• [Task]
Which lines of the records contain the word "computer"? Show each of them.

• [Entries shown]
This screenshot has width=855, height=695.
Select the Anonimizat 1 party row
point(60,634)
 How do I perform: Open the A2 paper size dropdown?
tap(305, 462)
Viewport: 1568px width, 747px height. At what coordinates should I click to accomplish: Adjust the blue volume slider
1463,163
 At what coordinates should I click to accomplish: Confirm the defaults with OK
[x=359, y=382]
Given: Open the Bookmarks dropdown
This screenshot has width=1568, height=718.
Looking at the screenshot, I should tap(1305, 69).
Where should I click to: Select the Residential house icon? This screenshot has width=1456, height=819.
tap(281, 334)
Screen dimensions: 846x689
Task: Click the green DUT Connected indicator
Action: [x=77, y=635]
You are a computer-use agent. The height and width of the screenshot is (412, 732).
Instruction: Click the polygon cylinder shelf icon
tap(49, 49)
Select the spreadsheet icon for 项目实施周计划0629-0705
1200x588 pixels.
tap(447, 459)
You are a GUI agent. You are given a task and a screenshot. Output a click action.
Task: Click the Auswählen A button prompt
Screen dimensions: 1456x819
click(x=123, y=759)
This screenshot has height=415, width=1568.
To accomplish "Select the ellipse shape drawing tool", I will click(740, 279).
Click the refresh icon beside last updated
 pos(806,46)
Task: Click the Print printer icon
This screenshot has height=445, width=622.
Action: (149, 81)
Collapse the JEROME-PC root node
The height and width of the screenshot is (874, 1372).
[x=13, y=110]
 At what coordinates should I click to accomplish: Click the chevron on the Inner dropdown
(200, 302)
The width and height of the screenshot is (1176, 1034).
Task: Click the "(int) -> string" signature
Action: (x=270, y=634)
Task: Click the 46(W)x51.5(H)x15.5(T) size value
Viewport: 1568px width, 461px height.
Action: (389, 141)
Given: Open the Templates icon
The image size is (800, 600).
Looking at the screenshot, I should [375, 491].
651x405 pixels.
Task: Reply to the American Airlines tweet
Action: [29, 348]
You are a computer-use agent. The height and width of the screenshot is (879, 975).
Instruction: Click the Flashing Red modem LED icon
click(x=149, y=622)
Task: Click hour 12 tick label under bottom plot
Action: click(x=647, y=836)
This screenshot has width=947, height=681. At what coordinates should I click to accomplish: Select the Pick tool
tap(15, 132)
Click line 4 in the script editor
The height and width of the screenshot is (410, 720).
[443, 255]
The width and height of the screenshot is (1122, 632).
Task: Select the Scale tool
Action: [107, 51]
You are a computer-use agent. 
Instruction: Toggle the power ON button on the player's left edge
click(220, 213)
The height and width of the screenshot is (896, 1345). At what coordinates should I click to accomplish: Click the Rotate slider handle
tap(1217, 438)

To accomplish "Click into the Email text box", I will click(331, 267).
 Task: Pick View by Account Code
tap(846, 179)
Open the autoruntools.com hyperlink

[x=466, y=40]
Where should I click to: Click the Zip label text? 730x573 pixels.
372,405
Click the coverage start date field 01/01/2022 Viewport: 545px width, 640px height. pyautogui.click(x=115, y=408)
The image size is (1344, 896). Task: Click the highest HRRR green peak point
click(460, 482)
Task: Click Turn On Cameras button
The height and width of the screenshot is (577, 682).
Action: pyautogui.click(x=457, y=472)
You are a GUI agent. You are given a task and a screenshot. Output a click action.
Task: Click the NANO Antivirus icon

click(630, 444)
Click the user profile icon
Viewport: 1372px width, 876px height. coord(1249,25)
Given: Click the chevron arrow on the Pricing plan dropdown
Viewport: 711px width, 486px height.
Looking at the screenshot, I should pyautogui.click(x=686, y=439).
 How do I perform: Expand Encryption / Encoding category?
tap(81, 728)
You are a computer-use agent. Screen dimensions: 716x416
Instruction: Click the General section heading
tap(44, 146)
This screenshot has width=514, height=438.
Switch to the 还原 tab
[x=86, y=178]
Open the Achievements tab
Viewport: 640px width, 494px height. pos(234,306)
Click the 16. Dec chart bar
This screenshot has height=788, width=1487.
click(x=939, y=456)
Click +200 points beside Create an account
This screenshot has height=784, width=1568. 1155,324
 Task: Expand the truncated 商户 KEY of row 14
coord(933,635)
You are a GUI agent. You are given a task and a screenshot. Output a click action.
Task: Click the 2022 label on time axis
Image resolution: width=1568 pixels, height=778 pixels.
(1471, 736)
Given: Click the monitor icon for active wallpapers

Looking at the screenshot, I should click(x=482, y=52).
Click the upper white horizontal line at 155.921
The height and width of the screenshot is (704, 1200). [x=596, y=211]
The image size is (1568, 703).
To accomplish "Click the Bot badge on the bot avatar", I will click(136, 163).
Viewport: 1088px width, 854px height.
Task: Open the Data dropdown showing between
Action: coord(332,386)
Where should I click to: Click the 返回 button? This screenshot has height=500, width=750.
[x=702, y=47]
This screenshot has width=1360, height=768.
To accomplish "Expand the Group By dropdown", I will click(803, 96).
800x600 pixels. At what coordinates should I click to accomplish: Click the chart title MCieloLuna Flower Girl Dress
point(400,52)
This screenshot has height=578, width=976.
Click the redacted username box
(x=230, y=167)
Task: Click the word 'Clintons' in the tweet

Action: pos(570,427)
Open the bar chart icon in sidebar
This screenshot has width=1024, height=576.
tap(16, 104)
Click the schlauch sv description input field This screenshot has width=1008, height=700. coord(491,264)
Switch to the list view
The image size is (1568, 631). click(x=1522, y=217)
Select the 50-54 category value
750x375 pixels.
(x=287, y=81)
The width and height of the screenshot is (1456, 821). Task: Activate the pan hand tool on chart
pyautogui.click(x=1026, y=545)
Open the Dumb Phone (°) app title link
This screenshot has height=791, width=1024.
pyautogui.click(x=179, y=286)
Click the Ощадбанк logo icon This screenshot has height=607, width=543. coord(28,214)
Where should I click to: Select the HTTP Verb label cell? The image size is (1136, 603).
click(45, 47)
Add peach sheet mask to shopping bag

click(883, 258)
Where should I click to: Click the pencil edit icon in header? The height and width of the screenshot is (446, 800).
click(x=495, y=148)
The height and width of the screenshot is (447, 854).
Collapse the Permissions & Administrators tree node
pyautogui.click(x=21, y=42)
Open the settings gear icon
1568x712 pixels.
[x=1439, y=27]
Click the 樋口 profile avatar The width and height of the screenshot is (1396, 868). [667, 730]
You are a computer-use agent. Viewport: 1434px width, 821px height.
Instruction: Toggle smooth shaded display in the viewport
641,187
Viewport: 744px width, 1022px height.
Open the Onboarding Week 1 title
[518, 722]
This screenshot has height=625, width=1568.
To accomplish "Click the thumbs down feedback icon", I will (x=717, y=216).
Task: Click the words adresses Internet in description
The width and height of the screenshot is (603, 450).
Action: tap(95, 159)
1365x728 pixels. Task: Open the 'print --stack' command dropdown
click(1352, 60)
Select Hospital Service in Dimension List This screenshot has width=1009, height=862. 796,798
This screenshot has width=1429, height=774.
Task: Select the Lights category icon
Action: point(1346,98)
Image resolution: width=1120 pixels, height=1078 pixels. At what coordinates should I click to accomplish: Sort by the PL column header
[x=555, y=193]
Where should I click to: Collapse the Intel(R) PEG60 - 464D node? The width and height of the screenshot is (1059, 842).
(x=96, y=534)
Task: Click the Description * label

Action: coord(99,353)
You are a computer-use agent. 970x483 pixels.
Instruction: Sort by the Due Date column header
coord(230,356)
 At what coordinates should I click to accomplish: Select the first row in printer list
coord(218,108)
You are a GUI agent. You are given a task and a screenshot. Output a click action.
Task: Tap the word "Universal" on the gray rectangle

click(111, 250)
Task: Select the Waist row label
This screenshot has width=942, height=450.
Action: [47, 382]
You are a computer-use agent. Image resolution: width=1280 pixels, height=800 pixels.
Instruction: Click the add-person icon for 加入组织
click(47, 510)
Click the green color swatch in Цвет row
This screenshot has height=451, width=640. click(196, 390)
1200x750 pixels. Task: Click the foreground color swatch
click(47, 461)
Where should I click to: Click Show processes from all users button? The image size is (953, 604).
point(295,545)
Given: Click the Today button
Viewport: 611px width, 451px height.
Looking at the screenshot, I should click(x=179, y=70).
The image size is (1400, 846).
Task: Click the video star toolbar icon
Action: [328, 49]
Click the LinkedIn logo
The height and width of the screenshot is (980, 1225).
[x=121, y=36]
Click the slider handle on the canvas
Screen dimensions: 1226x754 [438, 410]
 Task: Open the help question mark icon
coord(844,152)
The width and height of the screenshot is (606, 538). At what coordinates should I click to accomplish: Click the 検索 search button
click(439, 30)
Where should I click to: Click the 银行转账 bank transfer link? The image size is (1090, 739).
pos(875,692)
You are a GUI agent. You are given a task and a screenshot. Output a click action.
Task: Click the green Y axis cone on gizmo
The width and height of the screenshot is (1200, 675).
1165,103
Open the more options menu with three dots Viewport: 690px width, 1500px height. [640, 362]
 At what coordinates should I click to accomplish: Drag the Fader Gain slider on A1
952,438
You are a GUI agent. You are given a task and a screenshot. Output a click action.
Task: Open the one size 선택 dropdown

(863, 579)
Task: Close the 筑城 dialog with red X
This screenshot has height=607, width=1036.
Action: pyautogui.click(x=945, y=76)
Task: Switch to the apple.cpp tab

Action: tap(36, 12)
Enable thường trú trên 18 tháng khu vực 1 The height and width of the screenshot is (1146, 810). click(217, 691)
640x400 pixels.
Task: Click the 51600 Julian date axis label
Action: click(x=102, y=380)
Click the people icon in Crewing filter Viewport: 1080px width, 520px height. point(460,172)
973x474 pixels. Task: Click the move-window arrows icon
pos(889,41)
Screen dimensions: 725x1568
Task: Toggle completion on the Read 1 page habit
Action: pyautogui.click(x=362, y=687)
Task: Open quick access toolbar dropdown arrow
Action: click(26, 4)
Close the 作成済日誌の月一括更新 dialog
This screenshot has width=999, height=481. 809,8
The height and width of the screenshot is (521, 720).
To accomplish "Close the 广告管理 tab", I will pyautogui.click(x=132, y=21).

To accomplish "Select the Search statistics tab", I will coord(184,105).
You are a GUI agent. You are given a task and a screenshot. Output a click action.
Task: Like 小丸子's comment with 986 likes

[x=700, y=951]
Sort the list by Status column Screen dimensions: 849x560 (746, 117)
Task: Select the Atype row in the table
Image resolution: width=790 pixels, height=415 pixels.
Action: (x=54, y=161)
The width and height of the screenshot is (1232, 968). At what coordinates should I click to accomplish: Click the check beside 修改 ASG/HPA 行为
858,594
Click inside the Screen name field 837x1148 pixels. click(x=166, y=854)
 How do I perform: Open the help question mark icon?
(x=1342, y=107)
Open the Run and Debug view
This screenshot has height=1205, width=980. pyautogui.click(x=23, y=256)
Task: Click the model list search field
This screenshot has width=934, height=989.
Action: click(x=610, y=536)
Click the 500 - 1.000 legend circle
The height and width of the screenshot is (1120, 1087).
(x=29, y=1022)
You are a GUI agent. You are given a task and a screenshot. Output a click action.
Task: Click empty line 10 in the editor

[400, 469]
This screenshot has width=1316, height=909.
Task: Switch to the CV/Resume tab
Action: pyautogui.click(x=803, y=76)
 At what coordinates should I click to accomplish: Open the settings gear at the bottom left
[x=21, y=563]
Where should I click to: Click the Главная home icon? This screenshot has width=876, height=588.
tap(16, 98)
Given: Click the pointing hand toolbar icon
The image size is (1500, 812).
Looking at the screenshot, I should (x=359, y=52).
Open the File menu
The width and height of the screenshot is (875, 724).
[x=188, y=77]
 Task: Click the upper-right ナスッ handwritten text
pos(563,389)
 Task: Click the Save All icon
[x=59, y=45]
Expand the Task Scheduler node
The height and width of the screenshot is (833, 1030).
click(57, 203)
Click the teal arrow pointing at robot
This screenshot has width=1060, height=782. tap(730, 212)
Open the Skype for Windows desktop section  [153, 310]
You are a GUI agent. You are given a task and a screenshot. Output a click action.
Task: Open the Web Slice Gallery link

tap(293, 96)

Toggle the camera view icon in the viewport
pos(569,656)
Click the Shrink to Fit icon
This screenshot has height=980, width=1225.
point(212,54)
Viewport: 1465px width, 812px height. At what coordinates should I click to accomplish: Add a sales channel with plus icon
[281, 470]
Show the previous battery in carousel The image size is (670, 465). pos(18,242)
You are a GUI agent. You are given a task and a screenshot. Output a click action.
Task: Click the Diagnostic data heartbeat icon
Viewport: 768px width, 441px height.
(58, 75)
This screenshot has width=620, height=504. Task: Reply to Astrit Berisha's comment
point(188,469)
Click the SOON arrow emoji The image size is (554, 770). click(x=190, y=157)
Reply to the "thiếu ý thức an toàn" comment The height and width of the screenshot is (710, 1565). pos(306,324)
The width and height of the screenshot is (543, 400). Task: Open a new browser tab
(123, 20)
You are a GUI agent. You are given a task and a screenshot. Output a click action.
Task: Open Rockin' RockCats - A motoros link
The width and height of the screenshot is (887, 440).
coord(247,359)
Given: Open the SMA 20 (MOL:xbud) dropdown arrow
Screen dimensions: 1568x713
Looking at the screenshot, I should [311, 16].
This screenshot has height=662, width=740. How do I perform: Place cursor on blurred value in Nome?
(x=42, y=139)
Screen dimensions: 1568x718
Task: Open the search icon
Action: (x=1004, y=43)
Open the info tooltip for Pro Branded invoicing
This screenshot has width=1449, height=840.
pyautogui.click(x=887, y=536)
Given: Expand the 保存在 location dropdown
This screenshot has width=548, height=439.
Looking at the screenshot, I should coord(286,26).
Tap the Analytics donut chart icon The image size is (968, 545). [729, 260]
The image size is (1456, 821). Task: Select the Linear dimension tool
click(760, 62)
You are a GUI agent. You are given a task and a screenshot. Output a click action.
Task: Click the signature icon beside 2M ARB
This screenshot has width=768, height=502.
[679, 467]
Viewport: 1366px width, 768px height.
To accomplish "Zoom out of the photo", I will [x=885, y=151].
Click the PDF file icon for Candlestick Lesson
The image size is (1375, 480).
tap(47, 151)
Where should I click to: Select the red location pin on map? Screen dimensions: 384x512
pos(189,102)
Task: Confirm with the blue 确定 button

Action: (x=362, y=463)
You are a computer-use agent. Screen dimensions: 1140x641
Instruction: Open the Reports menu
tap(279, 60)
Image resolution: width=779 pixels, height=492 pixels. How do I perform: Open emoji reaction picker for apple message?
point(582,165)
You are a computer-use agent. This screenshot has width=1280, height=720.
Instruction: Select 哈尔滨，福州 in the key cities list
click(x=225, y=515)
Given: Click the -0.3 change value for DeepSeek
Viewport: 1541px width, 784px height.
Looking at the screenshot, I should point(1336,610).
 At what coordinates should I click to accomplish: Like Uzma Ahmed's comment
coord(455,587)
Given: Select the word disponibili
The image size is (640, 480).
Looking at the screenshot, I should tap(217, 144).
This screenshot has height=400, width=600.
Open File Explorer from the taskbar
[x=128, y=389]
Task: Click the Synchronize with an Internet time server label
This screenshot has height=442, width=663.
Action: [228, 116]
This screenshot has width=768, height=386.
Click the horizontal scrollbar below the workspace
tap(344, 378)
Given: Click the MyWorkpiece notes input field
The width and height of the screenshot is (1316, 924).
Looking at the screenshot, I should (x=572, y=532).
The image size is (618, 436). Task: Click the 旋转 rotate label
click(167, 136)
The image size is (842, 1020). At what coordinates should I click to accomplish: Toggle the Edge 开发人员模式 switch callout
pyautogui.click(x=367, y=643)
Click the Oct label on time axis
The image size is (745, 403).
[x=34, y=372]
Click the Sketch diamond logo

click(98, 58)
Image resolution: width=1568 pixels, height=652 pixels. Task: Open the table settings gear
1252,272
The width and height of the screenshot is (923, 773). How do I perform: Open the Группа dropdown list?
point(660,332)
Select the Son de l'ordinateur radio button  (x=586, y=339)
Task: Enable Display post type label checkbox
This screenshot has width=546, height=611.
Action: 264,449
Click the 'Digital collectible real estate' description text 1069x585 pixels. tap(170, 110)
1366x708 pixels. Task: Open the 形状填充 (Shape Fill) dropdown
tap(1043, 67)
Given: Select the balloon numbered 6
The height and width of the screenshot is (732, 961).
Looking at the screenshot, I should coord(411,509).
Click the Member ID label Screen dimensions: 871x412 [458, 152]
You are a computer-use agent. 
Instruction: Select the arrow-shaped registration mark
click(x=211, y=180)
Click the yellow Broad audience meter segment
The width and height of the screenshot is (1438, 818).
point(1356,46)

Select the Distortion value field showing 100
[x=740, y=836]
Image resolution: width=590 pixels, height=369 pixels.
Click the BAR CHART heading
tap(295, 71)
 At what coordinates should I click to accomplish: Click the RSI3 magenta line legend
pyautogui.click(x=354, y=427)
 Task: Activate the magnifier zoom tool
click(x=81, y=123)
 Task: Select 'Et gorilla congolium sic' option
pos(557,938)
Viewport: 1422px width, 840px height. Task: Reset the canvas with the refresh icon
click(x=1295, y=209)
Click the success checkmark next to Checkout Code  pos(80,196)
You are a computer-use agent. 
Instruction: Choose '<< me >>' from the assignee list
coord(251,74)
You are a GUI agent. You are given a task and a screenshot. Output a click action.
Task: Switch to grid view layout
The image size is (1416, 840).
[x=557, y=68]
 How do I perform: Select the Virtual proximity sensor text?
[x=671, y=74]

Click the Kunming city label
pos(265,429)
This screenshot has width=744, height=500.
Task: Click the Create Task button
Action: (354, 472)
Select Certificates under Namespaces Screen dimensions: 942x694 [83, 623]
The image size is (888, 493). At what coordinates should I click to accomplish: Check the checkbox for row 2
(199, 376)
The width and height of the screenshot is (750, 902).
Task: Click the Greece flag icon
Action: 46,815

• [Answer section]
You are a computer-use agent. The height and width of the screenshot is (412, 732).
You are a computer-use agent. The height and width of the screenshot is (879, 975).
You are a computer-use agent. 
You are a computer-use agent. Screen dimensions: 716x416
You are a computer-use agent. Viewport: 1434px width, 821px height.
You are a computer-use agent. 970x483 pixels.
You are a computer-use agent. Image resolution: width=1280 pixels, height=800 pixels.
You are a computer-use agent. Screen dimensions: 1140x641
You are a computer-use agent. This screenshot has width=1280, height=720.
You are a computer-use agent. 
You are a computer-use agent. 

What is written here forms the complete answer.